Saved data entries:
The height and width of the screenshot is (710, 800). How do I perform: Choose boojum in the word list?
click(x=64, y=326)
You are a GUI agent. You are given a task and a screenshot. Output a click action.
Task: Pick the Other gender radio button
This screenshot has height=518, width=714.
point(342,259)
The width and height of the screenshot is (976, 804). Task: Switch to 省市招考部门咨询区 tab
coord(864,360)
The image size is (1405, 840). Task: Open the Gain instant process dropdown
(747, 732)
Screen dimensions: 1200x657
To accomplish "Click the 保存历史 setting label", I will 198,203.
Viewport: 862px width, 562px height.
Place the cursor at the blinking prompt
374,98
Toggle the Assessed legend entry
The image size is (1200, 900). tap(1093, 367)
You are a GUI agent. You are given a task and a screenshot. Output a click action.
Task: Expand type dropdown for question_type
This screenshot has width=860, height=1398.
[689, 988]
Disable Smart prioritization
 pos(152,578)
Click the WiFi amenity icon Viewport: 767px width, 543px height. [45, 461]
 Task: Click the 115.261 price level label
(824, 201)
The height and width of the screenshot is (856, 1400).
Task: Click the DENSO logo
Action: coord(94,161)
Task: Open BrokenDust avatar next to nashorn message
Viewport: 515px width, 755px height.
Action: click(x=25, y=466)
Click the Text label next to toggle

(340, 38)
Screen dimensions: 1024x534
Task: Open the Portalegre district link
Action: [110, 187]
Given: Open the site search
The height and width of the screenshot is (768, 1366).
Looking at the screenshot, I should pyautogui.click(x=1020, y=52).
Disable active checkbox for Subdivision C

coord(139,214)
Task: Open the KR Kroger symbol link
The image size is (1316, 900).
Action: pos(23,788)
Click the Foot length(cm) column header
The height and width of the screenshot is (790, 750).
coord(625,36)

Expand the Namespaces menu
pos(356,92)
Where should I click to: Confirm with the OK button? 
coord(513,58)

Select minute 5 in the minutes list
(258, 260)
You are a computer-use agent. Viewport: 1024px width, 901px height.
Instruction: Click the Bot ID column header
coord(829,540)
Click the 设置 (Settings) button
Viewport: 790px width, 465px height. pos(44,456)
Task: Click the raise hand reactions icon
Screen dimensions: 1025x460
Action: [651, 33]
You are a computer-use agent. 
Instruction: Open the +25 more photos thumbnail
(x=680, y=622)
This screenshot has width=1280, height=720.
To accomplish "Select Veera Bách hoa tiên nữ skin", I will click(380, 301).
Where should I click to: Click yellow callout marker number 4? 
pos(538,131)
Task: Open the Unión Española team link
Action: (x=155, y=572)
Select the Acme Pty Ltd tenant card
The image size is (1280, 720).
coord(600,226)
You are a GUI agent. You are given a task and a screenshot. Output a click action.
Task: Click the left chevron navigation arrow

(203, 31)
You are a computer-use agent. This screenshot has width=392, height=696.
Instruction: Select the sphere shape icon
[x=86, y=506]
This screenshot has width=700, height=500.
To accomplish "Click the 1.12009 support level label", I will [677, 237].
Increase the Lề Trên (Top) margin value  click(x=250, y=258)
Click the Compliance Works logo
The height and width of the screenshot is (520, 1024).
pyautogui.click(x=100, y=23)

* **Activity**: Exactly the lines from the one containing "Task: Click the left chevron navigation arrow" through the end of the records above should be returned, with both ends kept.

* **Result**:
Task: Click the left chevron navigation arrow

(203, 31)
You are a computer-use agent. This screenshot has width=392, height=696.
Instruction: Select the sphere shape icon
[x=86, y=506]
This screenshot has width=700, height=500.
To accomplish "Click the 1.12009 support level label", I will [677, 237].
Increase the Lề Trên (Top) margin value  click(x=250, y=258)
Click the Compliance Works logo
The height and width of the screenshot is (520, 1024).
pyautogui.click(x=100, y=23)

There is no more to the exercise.